What Is Denouement?
The denouement is the point of resolution that typically follows a climax and the falling action in literature or film. The term comes from the French word meaning "to untie." Denouement is the place where small details get "unwrapped" and the remaining characters go on to lead their lives.
How Do You Identify a Denouement in Writing?
Sitcoms, which follow a classic storyline, contain a denouement in the final scene after the commercial break. Usually this segment shows a minor plot complication getting easily resolved (the main plot complication was resolved before the commercial break), and the characters return to their usual status quo.
In literature, there is no ready format. Tolstoy’s novel Anna Karenina contains a lengthy denouement following Anna’s suicide, the climactic event. Tolstoy briefly shows the fate of Anna’s lover, Vronsky, before moving on to reveal how his other main character, Levin, learns tha marriage is problematic but also contains joy. This denouement not only wraps up plot details but also allows Tolstoy to resolves his central theme, which is that "all unhappy marriages are different."

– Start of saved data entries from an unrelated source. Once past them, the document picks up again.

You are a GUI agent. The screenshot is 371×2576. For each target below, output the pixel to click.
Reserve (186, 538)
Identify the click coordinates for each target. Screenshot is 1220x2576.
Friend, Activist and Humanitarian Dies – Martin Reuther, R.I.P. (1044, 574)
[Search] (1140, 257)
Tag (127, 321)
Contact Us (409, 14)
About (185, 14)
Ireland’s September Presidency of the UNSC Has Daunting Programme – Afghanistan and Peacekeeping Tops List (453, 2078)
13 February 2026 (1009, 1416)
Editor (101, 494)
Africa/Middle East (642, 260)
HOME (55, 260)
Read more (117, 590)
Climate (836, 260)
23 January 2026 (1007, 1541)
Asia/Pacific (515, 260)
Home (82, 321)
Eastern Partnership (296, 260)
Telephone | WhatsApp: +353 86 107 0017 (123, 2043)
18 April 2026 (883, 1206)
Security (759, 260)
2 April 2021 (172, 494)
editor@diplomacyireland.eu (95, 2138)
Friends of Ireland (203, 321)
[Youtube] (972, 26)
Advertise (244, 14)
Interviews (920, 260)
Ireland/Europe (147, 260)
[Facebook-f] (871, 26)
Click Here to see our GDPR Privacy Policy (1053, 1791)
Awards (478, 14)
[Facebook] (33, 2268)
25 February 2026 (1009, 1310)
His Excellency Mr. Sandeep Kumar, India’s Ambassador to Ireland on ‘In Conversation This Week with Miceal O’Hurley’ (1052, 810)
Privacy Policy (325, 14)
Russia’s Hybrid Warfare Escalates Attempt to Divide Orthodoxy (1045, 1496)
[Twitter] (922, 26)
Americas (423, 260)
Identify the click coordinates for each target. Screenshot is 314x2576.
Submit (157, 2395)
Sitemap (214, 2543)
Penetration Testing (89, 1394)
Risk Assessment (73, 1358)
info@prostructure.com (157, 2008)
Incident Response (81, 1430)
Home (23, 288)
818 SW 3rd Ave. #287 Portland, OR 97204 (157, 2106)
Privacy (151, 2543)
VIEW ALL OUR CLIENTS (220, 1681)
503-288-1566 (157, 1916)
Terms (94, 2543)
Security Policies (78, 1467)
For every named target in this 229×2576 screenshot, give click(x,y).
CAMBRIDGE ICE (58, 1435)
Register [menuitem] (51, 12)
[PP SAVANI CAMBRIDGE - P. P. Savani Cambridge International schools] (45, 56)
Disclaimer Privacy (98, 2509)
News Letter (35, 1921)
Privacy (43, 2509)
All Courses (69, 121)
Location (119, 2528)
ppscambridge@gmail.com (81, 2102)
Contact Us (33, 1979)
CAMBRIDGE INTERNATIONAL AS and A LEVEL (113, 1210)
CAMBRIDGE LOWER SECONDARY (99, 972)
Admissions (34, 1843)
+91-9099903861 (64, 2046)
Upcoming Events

Some plays and films have brief denouements or simply end as soon the climax unfolds. This sudden ending is a common staple of films. It gives the impression that life never really "wraps up"; it is always moving from one complication to the next, and the film has simply focused on a single epoch in these characters’ lives.
Examples of Denouement
1. In Romeo and Juliet, the denouement occurs when the elder Capulets and Montagues arrive to find that their children have committed suicide because of their feud. They resolve to go forward on better footing.
2. In the film The Holiday, two women switch houses. The denouement of the film depicts the entire group of people brought together by the switch as they enjoy themselves at New Year’s Eve. In this way, the viewer knows they will go on to be happy together.
3. At the end of Henry Fielding’s Tom Jones, the narrator takes an entire chapter to wrap up loose ends, detailing what has happened to every character, both major and minor.
4. The postmodern denouement of A Hundred Years of Solitude by Gabriel Garcia Marquez reveals that the wrapping up of plot events also means the end of the family line, as though the moment the story itself comes to an end, nothing at all remains.